I have to read the data from just one channel in a stereo wave file in Python. For this I tried it with scipy.io:

import scipy.io.wavfile as wf
import numpy

def read(path):
    data = wf.read(path)
    for frame in data[1]:
        data = numpy.append(data, frame[0])
    return data

But this code is very slow, especially if I have to work with longer files. So does anybody know a faster way to do this? I thought about the standard wave module by using wave.readframes(), but how are the frames stored there?

Was it helpful?

Solution

scipy.io.wavfile.read returns the tuple (rate, data). If the file is stereo, data is a numpy array with shape (nsamples, 2). To get a specific channel, use a slice of data.

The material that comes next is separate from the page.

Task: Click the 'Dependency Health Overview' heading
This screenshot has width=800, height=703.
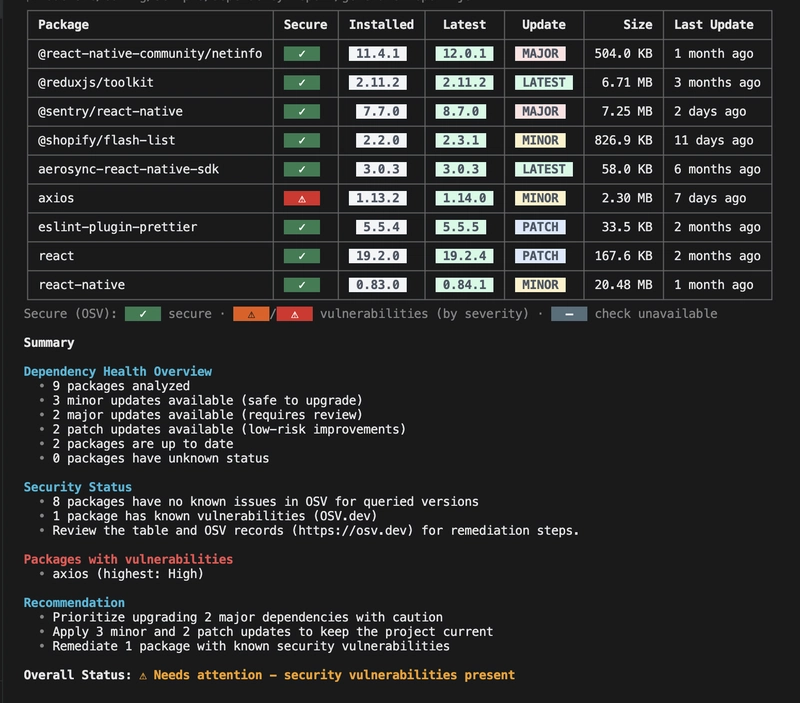Action: [x=118, y=371]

For example,

rate, data = wavfile.read(path)
# data0 is the data from channel 0.
data0 = data[:, 0]

OTHER TIPS

The wave module returns the frames as a string of bytes, which can be converted to numbers with the struct module. For instance:

def oneChannel(fname, chanIdx):
""" list with specified channel's data from multichannel wave with 16-bit data """
    f = wave.open(fname, 'rb')
    chans = f.getnchannels()
    samps = f.getnframes()
    sampwidth = f.getsampwidth()
    assert sampwidth == 2
    s = f.readframes(samps) #read the all the samples from the file into a byte string
    f.close()
    unpstr = '<{0}h'.format(samps*chans) #little-endian 16-bit samples
    x = list(struct.unpack(unpstr, s)) #convert the byte string into a list of ints
    return x[chanIdx::chans] #return the desired channel

If your WAV file has some other sample size, you can use the (uglier) function in another answer I wrote here.

I've never used scipy's wavfile function so I can't compare speed, but the wave and struct approach I use here has always worked for me.